(Text passage)
>>>>>
A double parallel has often been pointed out between the two pairs of novelists who were most popular in the middle of our own and of the preceding century. The intellectual affinity which made Smollett the favorite author of Dickens is scarcely so close as that which commended Fielding to Thackeray. The resemblance between "Pickwick" and "Humphrey Clinker," or between "David Copperfield" and "Roderick Random," consists chiefly in the exuberance of animal spirits, the keen eye for external oddity, the consequent tendency to substitute caricature for portrait, and the vivid transformation of autobiography into ostensible fiction which are characteristic of both authors. Between Fielding and Thackeray the resemblance is closer. The peculiar irony of "Jonathan Wild" has its closest English parallel in "Barry Lyndon." The burlesque in "Tom Thumb" of the Lee and Dryden school of tragedy may remind us of Thackeray's burlesques of Scott and Dumas. The characters of the two authors belong to the same family. "Vanity Fair" has grown more decent since the days of Lady Bellaston, but the costume of the actors has changed more than their nature. Rawdon Crawley would not have been surprised to meet Captain Booth in a sponging-house; Shandon and his friends preserved the old traditions of Fielding's Grub Street; Lord Steyne and Major Pendennis were survivals from the more congenial period of Lord Fellamar and Colonel James; and the two Amelias represent cognate ideals of female excellence. Or, to take an instance of similarity in detail, might not this anecdote from the Covent Garden Journal have rounded off a paragraph in the "Snob Papers"? A friend of Fielding saw a dirty fellow in a mudcart lash another with his whip, saying, with an oath, "I will teach you manners to your betters." Fielding's friend wondered what could be the condition of this social inferior of a mudcart-driver, till he found him to be the owner of a dustcart driven by asses. The great butt of Fielding's satire is, as he tells us, affectation; the affectation which he specially hates is that of straitlaced morality; Thackeray's satire is more generally directed against the particular affectation called snobbishness; but the evil principle attacked by either writer is merely one avatar of the demon assailed by the other.
<<<<<
(Assignment 1) What does the passage on Fielding and Thackeray say is the great butt of Fielding's satire?
(Assignment 2) List the novelists in the two pairs that the passage on Fielding and Thackeray compares.

(Stored records)
>>>>>
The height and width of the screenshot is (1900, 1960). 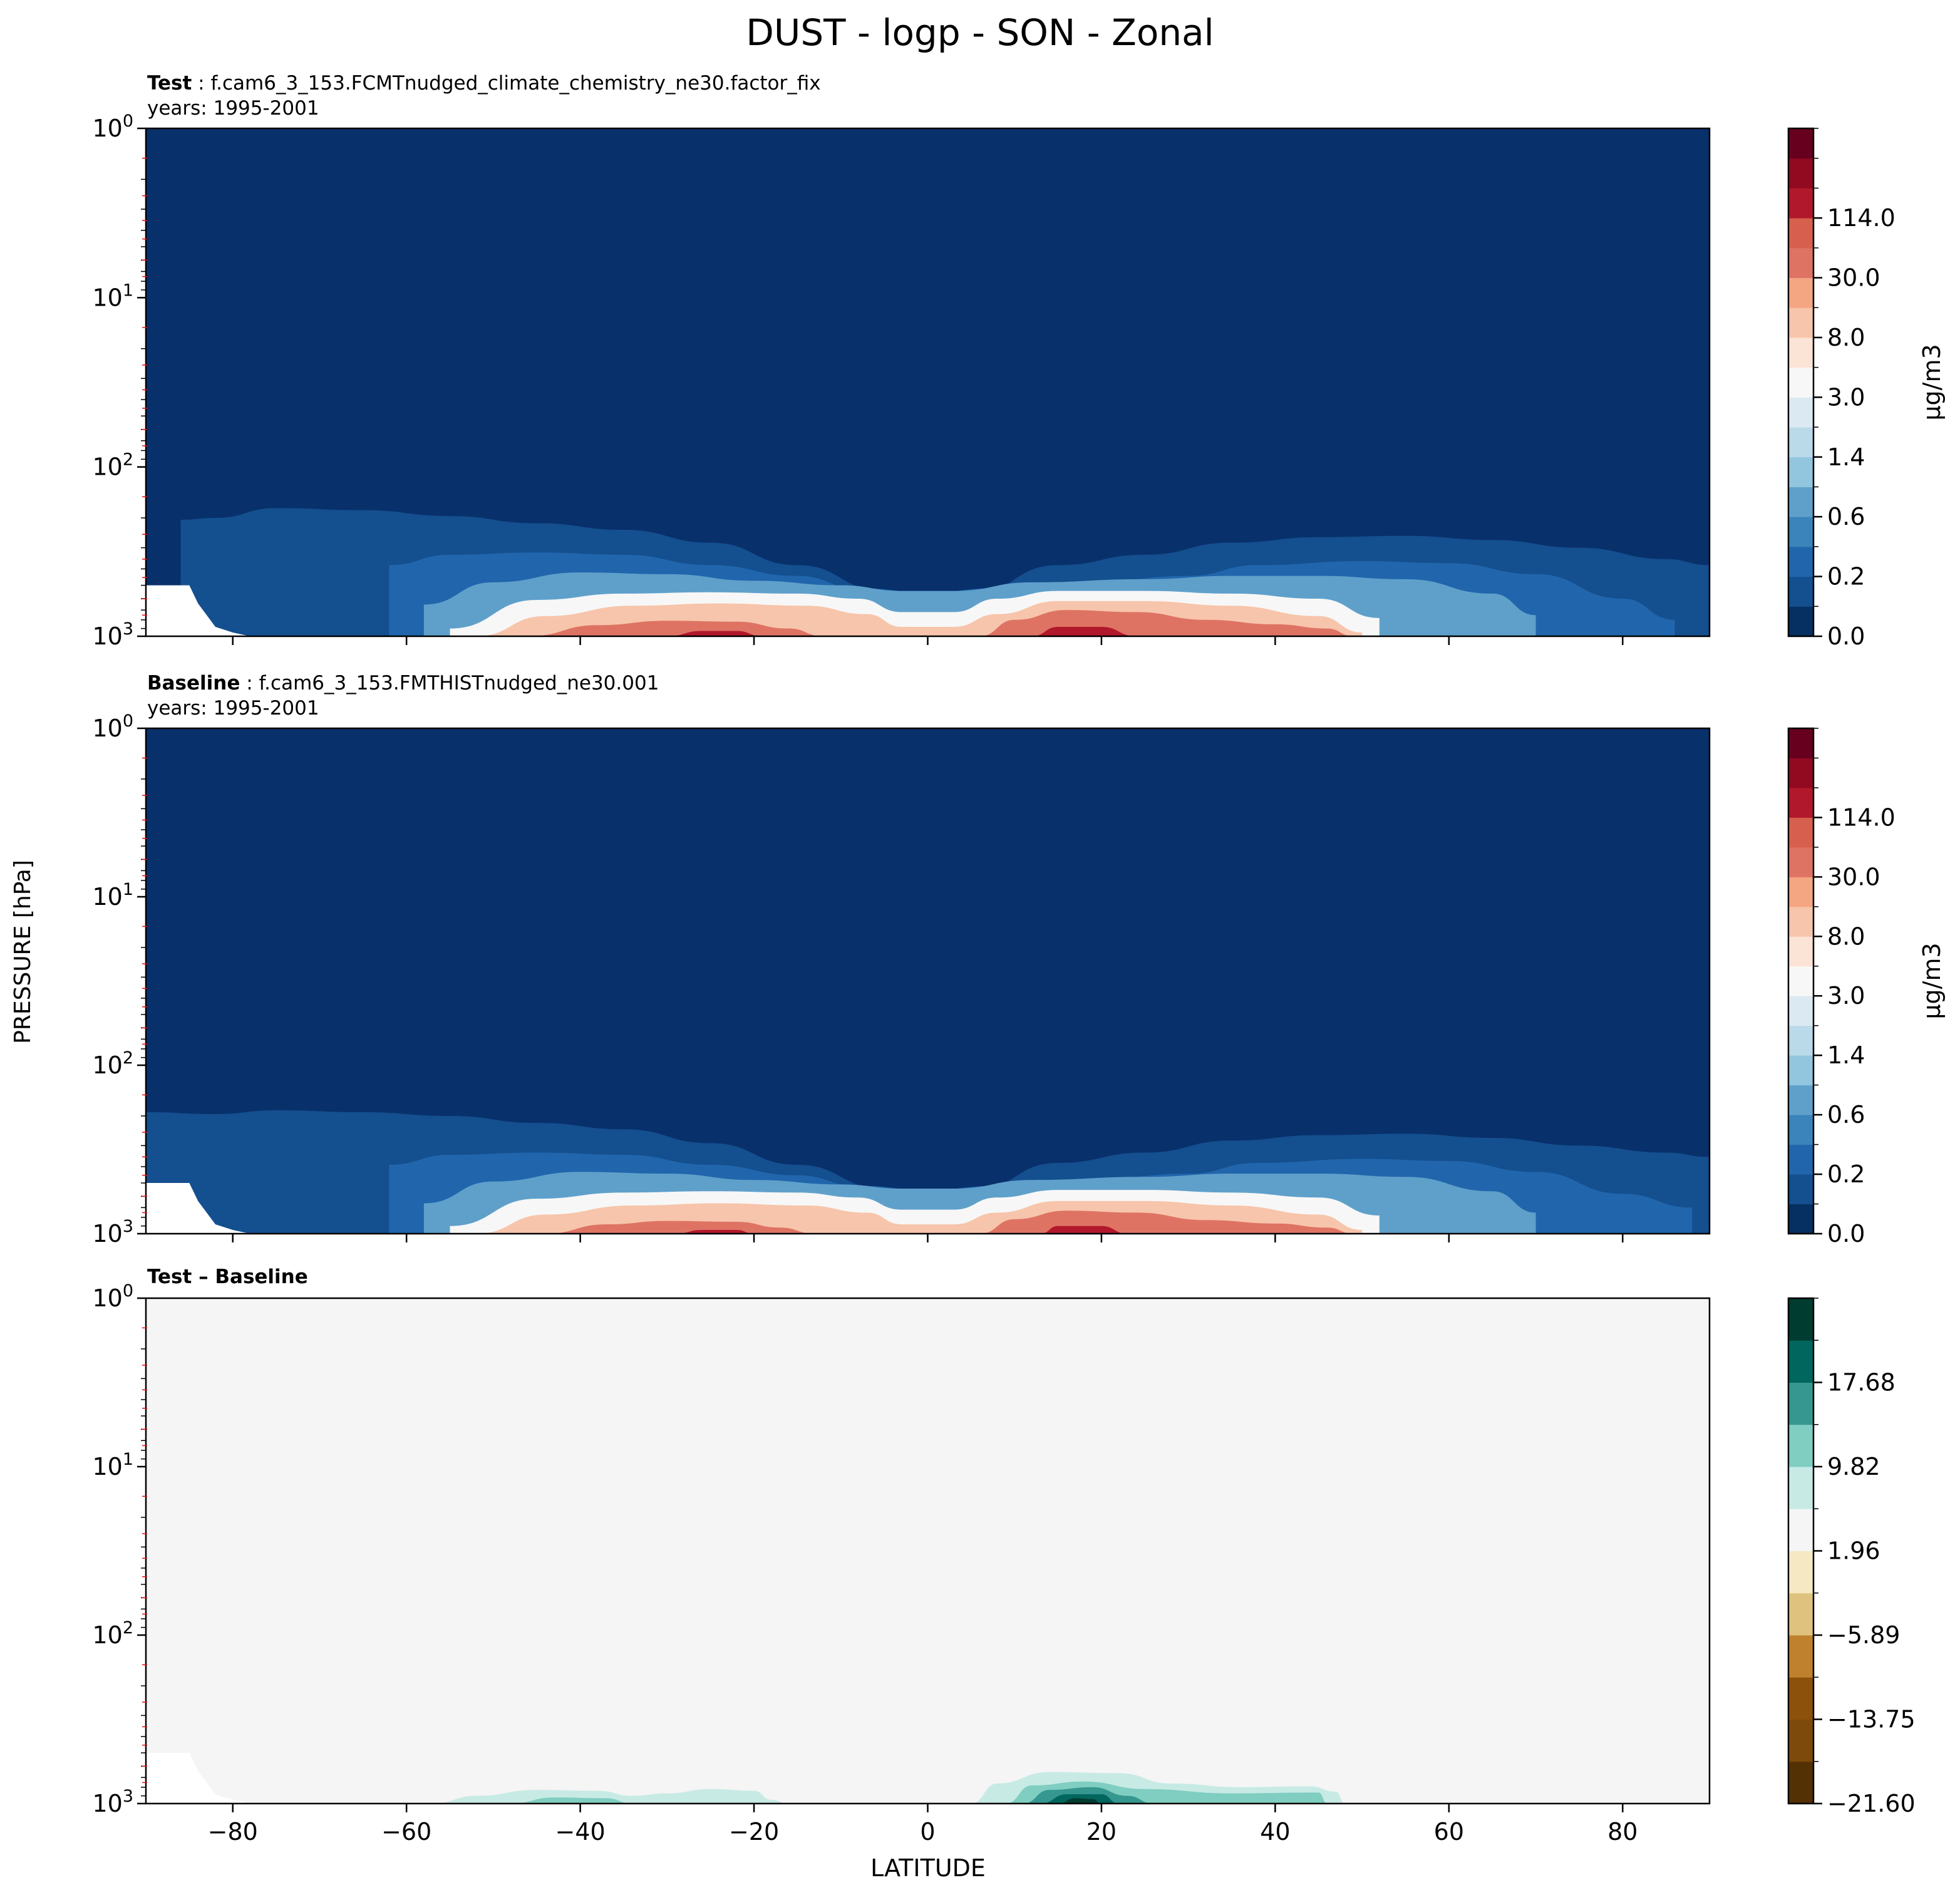 I want to click on panel-label: Test – Baseline, so click(x=227, y=1277).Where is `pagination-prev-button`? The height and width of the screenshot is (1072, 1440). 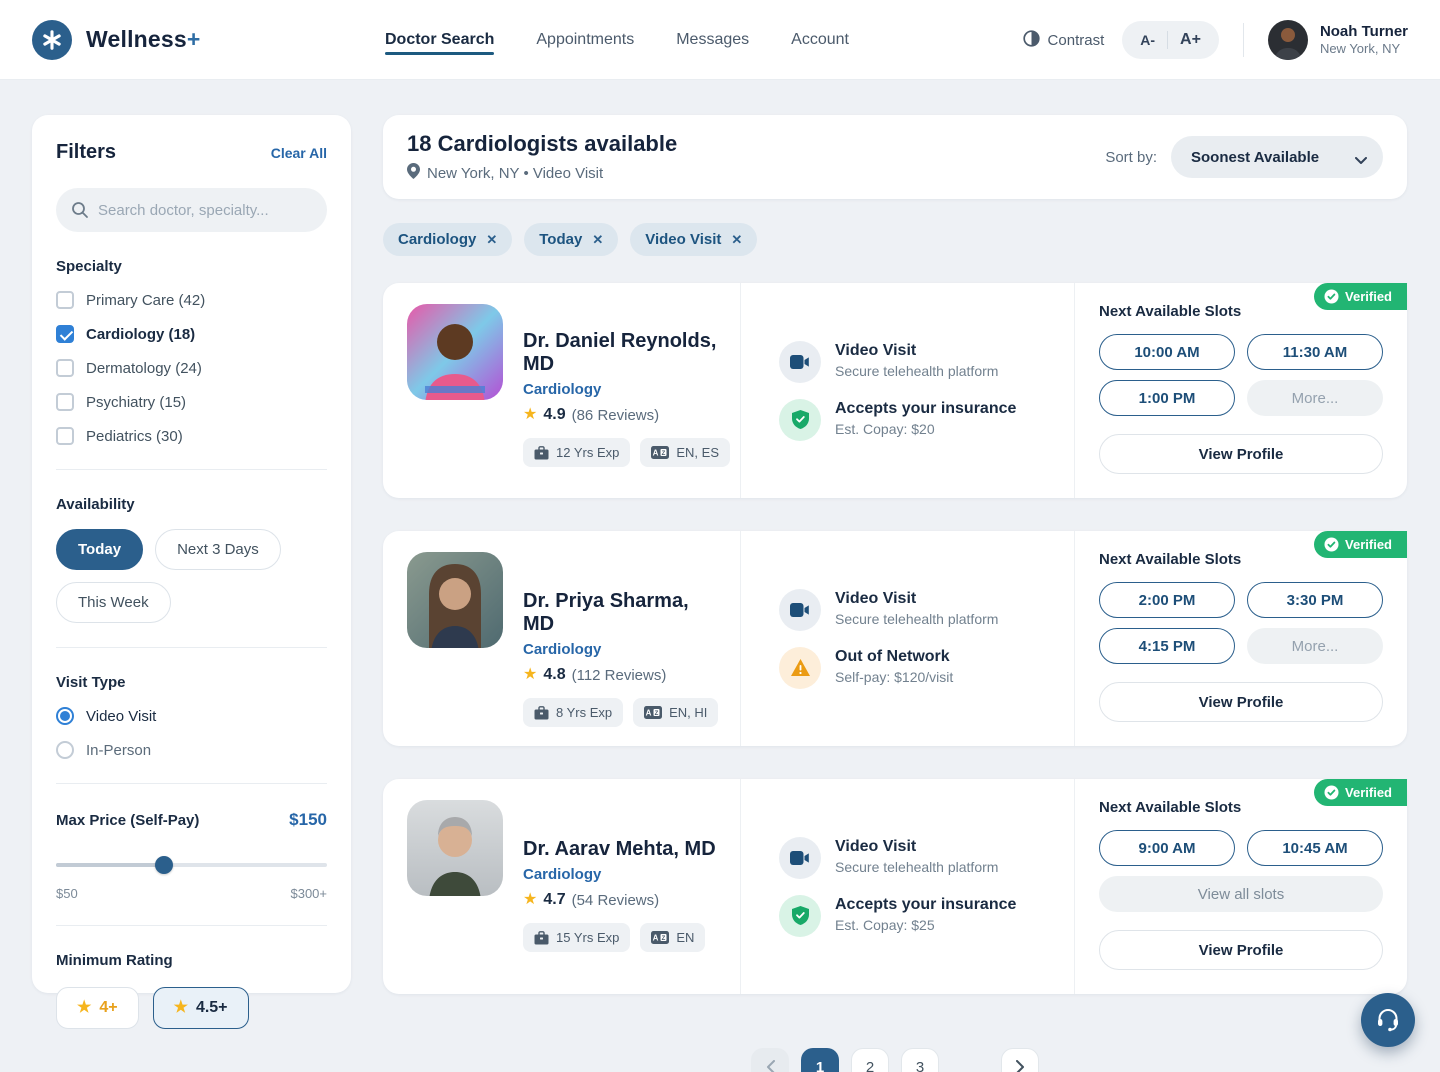 pagination-prev-button is located at coordinates (770, 1060).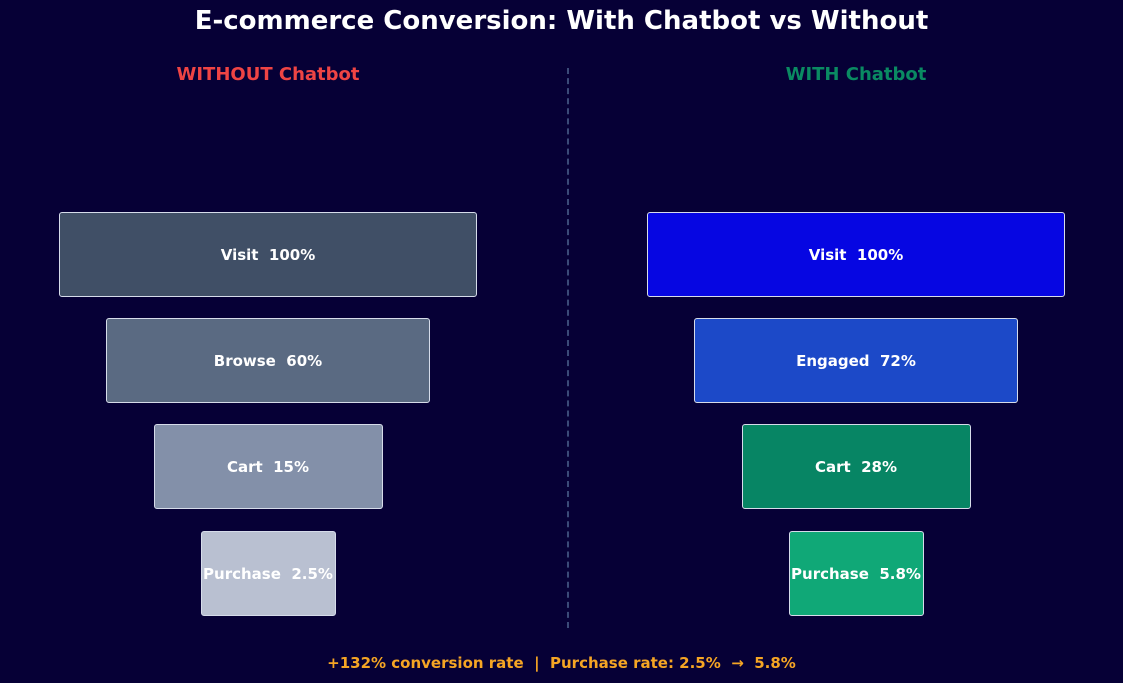  Describe the element at coordinates (568, 348) in the screenshot. I see `panel-divider` at that location.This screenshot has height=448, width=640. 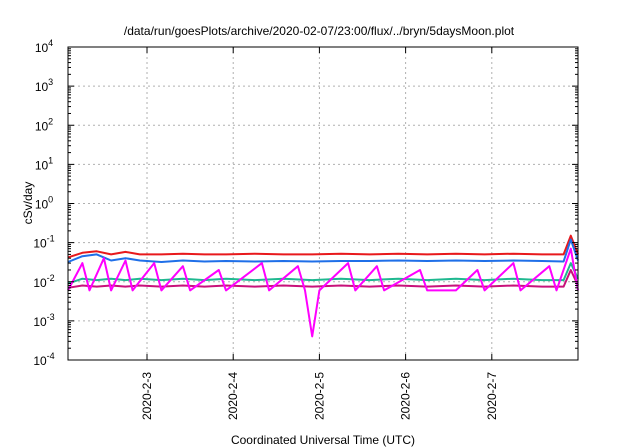 I want to click on y-tick-label: 10³, so click(x=44, y=86). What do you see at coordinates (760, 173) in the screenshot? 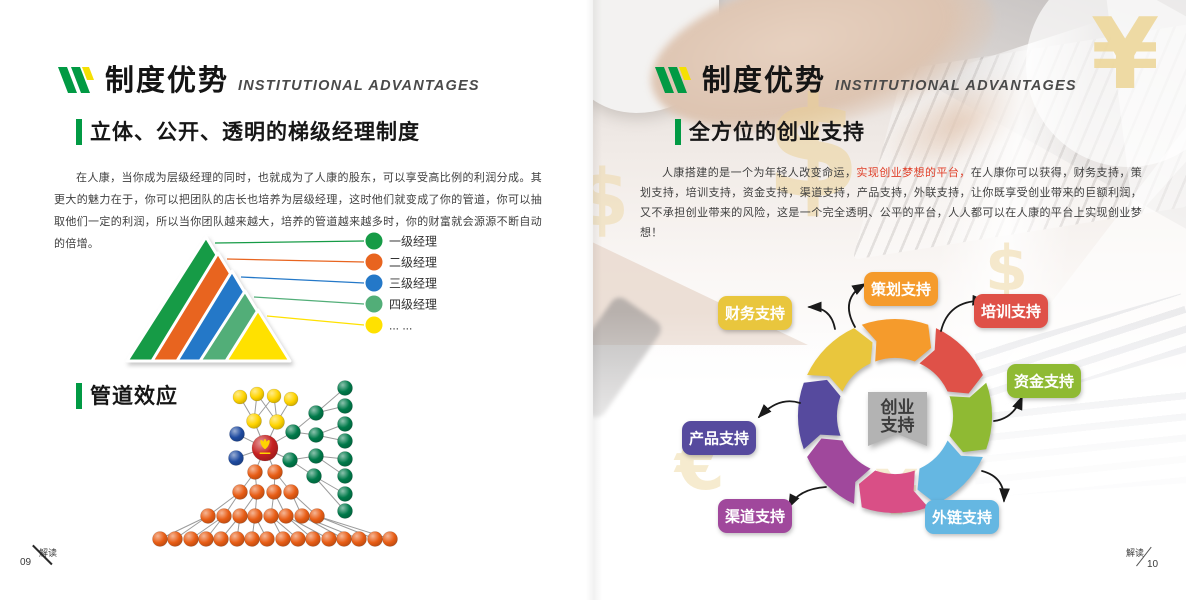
<<<<<
(Answer section 1) Affectation.

(Answer section 2) Smollett, Dickens, Fielding, Thackeray